What GOBARdhan Offers
Under the scheme, eligible projects can access:
- Capital subsidy of 40–60% of project cost for biogas/CBG plants (higher subsidy for smaller plants and SC/ST promoters)
- Priority sector lending classification, making bank financing easier to access
- Offtake support through GAIL and other PSUs for CBG production
- Technical assistance from MNRE-empanelled agencies for project design and DPR preparation
The subsidy is disbursed through the Department of Drinking Water and Sanitation (DDWS) and the Ministry of New and Renewable Energy (MNRE), with state nodal agencies handling application processing.
Who Qualifies
The scheme is open to:
- Individual farmers and farmer producer organisations (FPOs)
- Agribusinesses and food processing units with access to organic waste feedstock
- Dairy cooperatives and individual dairy farmers
- Municipal bodies and gram panchayats (for community-scale plants)
- Private entrepreneurs with assured feedstock supply agreements
The key eligibility criterion is feedstock availability: your project must demonstrate a reliable, year-round supply of organic waste — cattle dung, agricultural residue, food processing waste, or municipal solid waste.
The Application Roadmap
Phase 1: Feasibility Assessment (4–6 weeks)
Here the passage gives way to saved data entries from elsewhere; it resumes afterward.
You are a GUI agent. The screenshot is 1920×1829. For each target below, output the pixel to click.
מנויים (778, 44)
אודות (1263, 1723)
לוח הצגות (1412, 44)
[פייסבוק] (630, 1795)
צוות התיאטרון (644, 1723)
Before applying, you need a feasibility study that establishes: feedstock availability and quality, plant capacity and technology selection, financial viability (production cost vs. market price for biogas/CBG), and land and utility requirements.
This study forms the basis of your DPR and is reviewed by the state nodal agency before subsidy approval.
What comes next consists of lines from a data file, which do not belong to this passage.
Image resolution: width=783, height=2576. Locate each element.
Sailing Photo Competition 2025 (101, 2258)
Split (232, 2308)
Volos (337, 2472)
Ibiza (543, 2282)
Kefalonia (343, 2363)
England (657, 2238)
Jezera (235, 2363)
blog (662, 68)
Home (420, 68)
Phase 2: DPR Preparation (6–8 weeks)
The DPR for a GOBARdhan project follows a specific format prescribed by MNRE. It must include: technical specifications, financial projections, feedstock supply agreements, land documents, and environmental compliance plan.
A well-prepared DPR is the single most important factor in application success. We've seen projects with strong fundamentals rejected because the DPR didn't address specific MNRE requirements.
Phase 3: State Nodal Agency Submission (2–4 weeks)
Applications are submitted to the state nodal agency (typically the state renewable energy development agency). The agency reviews the DPR, conducts a site visit, and forwards approved applications to MNRE for central subsidy release.
Phase 4: Bank Financing (4–8 weeks)
With subsidy approval in hand, you approach banks for the remaining project cost. Priority sector classification and the subsidy letter significantly improve loan sanction probability. NABARD and SBI have dedicated green energy financing desks that are familiar with GOBARdhan projects.
Phase 5: Implementation and Subsidy Disbursement (6–18 months)
Subsidy is disbursed in tranches linked to project milestones: typically 30% on loan sanction, 40% on civil construction completion, and 30% on commissioning. The implementing agency (your EPC contractor) must be MNRE-empanelled.
The Numbers That Make It Work
For a 100 TPD (tonnes per day) CBG plant:
- Total project cost: ₹8–12 crore (depending on technology and location)
- Capital subsidy (50%): ₹4–6 crore
- Bank loan requirement: ₹3–5 crore
- Annual CBG revenue (at ₹54/kg, GAIL offtake price): ₹1.8–2.4 crore
- Payback period on equity: 4–6 years
These numbers make GOBARdhan one of the most attractive investment opportunities available to agribusinesses with access to organic waste feedstock.
Getting Started
The first step is a feedstock assessment — understanding what organic waste your business generates or can access, and whether it's sufficient for a viable plant. This assessment takes 1–2 days and gives you a clear picture of whether GOBARdhan is the right opportunity for your business.
If you're in agribusiness, dairy, or food processing and haven't explored GOBARdhan, the opportunity cost of inaction is significant. The scheme has a finite budget, and early applicants in each state have a structural advantage in the approval queue.